BDO USA was more forthcoming, although spokesman Jerry Walsh said he was unable to comment on specific relationships or how these relationships might change in light of recent statements by US regulators. Filings made by clients of BDO member firms are subjected to a gatekeeper review by BDO USA before submission to the SEC. But the reviewer is not responsible for identifying noncompliance with auditing and independence standards.

Bernstein notes that BDO USA, of whose network Bernstein & Pinchuk was formerly a member, has struck upon a way to sell its partners’ services to separate firms at no risk of liability. “How can you possibly compare BDO in the mainland or Hong Kong with BDO USA? It has completely different resources,” he said. “Yet they have business cards with a BDO Los Angeles address on one side and say BDO China Shu Lun Pan on the other. They have been able to pass it by people as synonymous. But if you sue them, who are you suing? It’s an independent office.”

No doubt spurred by the volume of scandals, the SEC and PCAOB have taken a more aggressive stance in recent months. In December, the SEC fined Moore, Stephens, Wurth, Frazer & Torbet for not exercising due professional care in the audit of China Energy Savings Technology, which was penalized last year for overstating its revenues. The accounting firm has been barred from taking on more Chinese clients pending an independent review of its operations.

In April, James Doty, chairman of the PCAOB, described CSRC’s block on inspections as “bad for investors, companies and auditors alike.” He warned that unless the situation changed, Chinese auditors wouldn’t gain the respect of US investors, and Chinese companies would struggle to raise capital in the long term.

Keep it informal

It has been suggested that audits might ultimately be restricted to PCAOB-
inspected firms, but no one expects this to happen soon. There are political considerations to bear in mind: With some US firms keen to list on Chinese exchanges, the CSRC might respond by demanding the same right to inspect US audit firms.

Peking University’s Gillis feels that some kind of peer review process might work best, supervised jointly by the Chinese and US authorities. A peer review system existed in the US but was thought too soft in a post-Enron world; it was replaced by the PCAOB in 2002.

 In the meantime, much is being done through informal channels. According to Bernstein, US exchanges are counseling applicants away from suspect auditors, and investment banks are being more picky about whom they work with. The SEC is now rumored to be asking accounting firms to detail procedures – for example, how they verify cash balances.
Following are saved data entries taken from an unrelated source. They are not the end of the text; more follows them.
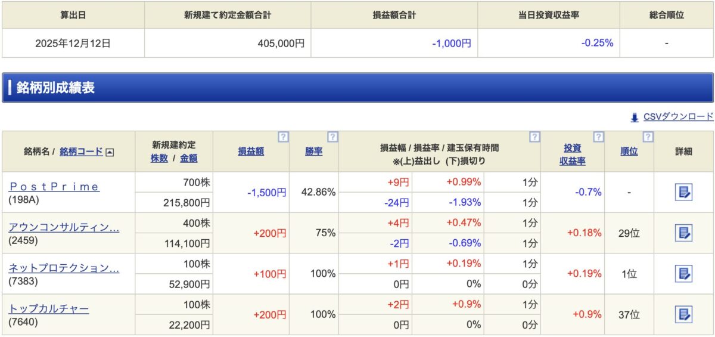Click help icon above 損益額 column
This screenshot has height=337, width=715.
coord(283,137)
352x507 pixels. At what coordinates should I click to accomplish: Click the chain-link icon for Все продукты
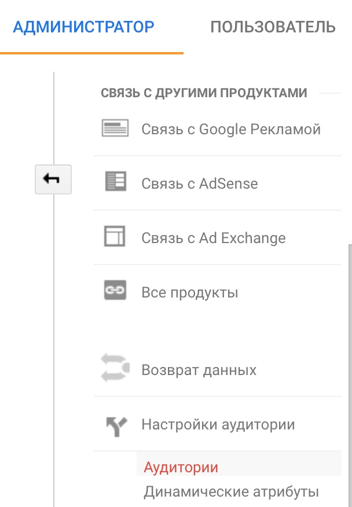115,292
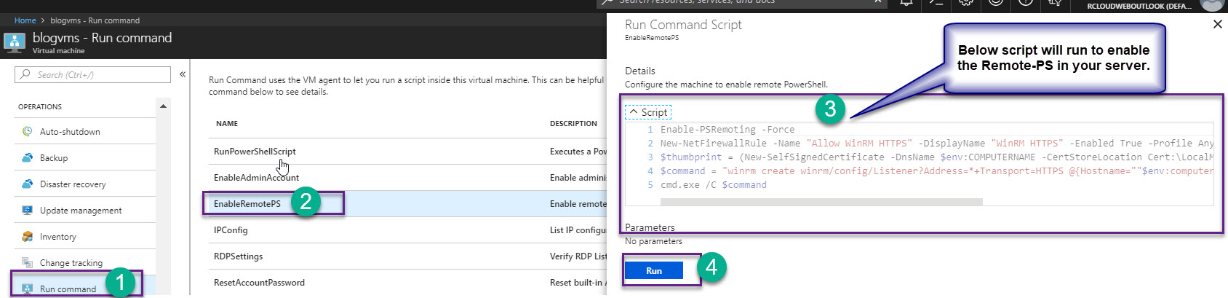Select the ResetAccountPassword command
This screenshot has height=298, width=1228.
click(x=259, y=283)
“We try to do extra,” said Hamid Kabani, president of Kabani & Company, which short-sellers have criticized for perceived shortcomings. “We send our staff to the bank so we can see their receipts aren’t fakes. We call customers to ensure that they are really customers. We verify that production centers exist and that the revenue is real revenue.”

Once the regulatory issues are resolved and accounting firms are subject to regular checks and balances, it is hoped that there will be fewer players in the RTO space – not least because auditors are bearing the full cost of doing business in China as opposed to cutting corners and over-relying on local help.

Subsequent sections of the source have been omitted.